5. Security in mining areas:

Strategic Security Protection Mining Areas are created for zones that, due to their location, economic importance, strategic nature, associated infrastructure, or risks to the national interest, require protection by the Armed Forces. Such support does not replace the obligations of the mining titleholder.

6. Mining environmental management:

Environmental management requirements are strengthened, including environmental studies or documentation and prior environmental authorization per phase. Rules on environmental financial guarantees and audits or compliance reports are incorporated, and a maximum period of six months is established for the granting of environmental
approvals.

7. Royalties:

 Decentralized Autonomous Governments (“GADs”) are required to have an Investment Plan for the execution of resources, which must include at least the identification and prioritization of social investment and territorial or productive development projects, investment amounts, execution timelines, and performance indicators. Additionally, a 3% royalty rate is established for small-scale mining rights holders. All royalties from sand, gravel, and stone materials will be allocated to the GADs where they are generated.

8. Artisanal mining:

 The regime is redefined, setting the permit term at up to ten non-renewable years, incorporating the obligation to submit annual production reports by March 31, while maintaining exemption from royalties and patents due to its nature.

9. Update of the mining project catalog:

 The National Environmental Authority must update, within a maximum period of three months, the catalog of projects,works, or activities related to the mining exploration phase and mining activity. 

Amendments to the Organic Law on the Public Electricity Service:


10. New definitions:

The bill amends the definition of “Distributed Generation System for Self-Supply,” including energy resources of any technology for the self-supply of end consumers connected to a distribution network. It also introduces the concept of an “Autonomous Energy District.”

11. Grounds for project delegation:

The reform specifies the grounds for delegation, distinguishing projects within and outside the Electricity Master Plan (“PME”), and expands delegable projects outside the plan to include Non-Conventional Renewable Energy (“NCRE”), transition energies, self-generation with any technology, energy districts, and transmission and/or distribution systems that enable their integration.

Additionally, a new article requires that any exceptional delegation be supported by technical, economic, and legal studies, reaffirms state stewardship without transferring ownership of the service, authorizes the ministry to set annual generation entry limits by technology, and establishes maximum concession terms by technology (up to 30
years), with a possible exceptional, one-time, and duly justified renegotiation

12. Exemptions from the obligation of reversion:

The bill includes, among the grounds for exemption from the obligation to revert assets used in the public electricity service, those assets that are considered affected and are part of projects originating from private initiative and not included in the PME.
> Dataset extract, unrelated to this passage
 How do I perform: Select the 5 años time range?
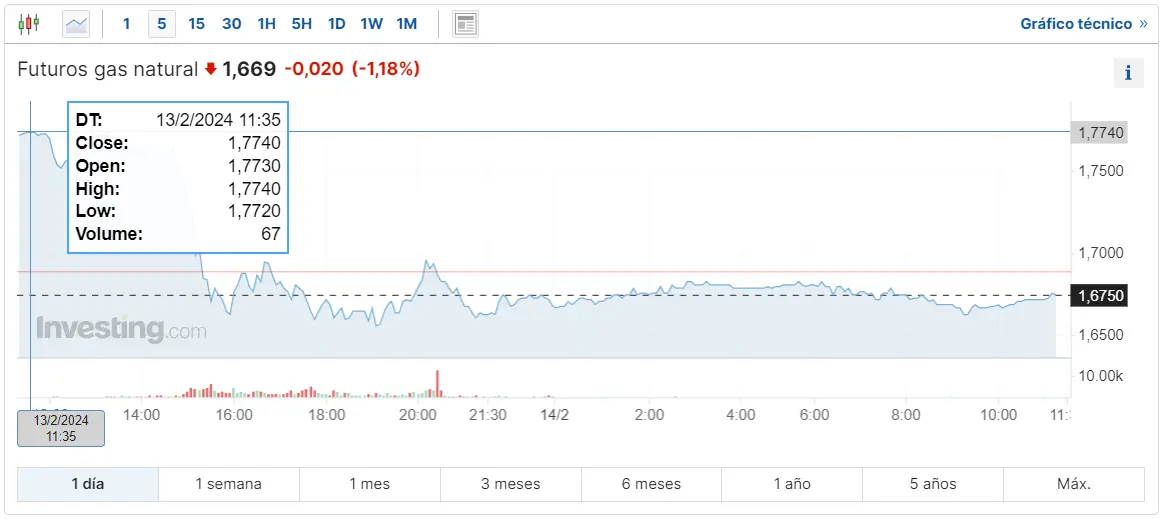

13. New clauses in oil and mining projects:

Oil or mining projects integrated into the National Interconnected System must include self-generation or self-supply clauses—whether local or remote—in their enabling titles or contracts, and the governing authority is empowered to define the percentage of demand coverage through self-supply.

14. Dispatch incentives:

Dispatch incentives are added to promote investment in NCRE generation capacity of up to 10 MW, as well as for a percentage of effective capacity of plants using transition energies.

15. Self-supply:

The rules on self-supply systems for end consumers are amended, eliminating the requirement to use NCRE and allowing connection to distribution or transmission networks.